Black Steve Annister, "with the heart of a cougar and the conscience of a wolf," as a disgruntled enemy had at one time phrased it, could have sat into that game had he been so minded, with profit to himself, pecuniary and otherwise, but he had preferred to play the hand that had been dealt him. Later, at Dry Bone, that would be another matter.

Now, his lean, strong, hawklike face darkened abruptly with the thought behind his eyes, and then—for Annister had eyes in the back of his head—he was suddenly aware that the conductor was advancing along the aisle.

The three men opposite had ceased their conversation as if at an order. Two or three of the remaining passengers stared curiously, after the manner of their kind (they were small tradesmen, merchants, going on beyond the border to Tucson), as the conductor halted at Annister’s elbow.

"Excuse me, Mister—Mister—" he began.

"—Annister!" The answer was low, even, controlled, but beneath the silken tone there ran a hint of iron.

"Mister Annister," repeated the conductor. "Will you—just a moment, please?"

Annister rose, following the official outward toward the vestibule. And as he went he could feel those eyes, avid, curious, boring into his back. He permitted himself the ghost of a cold grin as the conductor, turning in the entry, laid a respectful hand upon his sleeve.

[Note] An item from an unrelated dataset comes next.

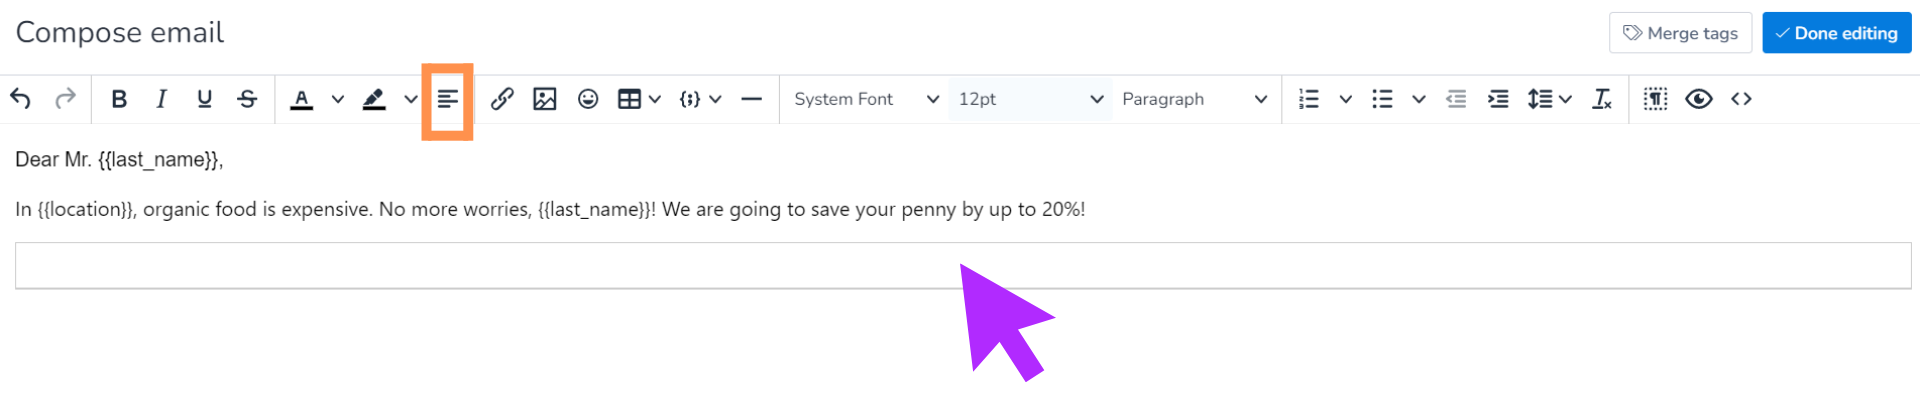The height and width of the screenshot is (401, 1920).
Task: Toggle strikethrough formatting
Action: 247,99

"I'm—sorry, sir," he said, low. "You getting off at-Dry Bone, aren't you?"

The words were less a question than a statement of fact. Annister nodded. The conductor, a tall, bronzed man who might have been an old-time line rider, shot a quick glance over his shoulder. Then he said, his tone even, matter-of-fact:

"I—wouldn't—if I was you."

Annister stared. Then, producing his cigar-case, lighting a long, black invincible, the twin to which the conductor had selected, he remarked casually:

"They're good cigars. . . In the trenches we smoked 'Woodbines'—a cross between tar-heel and alfalfa; you have a lot of alfalfa out here, eh? And the 'third light,' as we used to call it, most always got his—three men lighting up from the same match, you know."

His tone abruptly hardened; the glance that he turned upon the conductor now was like a lance of flame.

"Well—I'm not superstitious—but—will you tell me why?"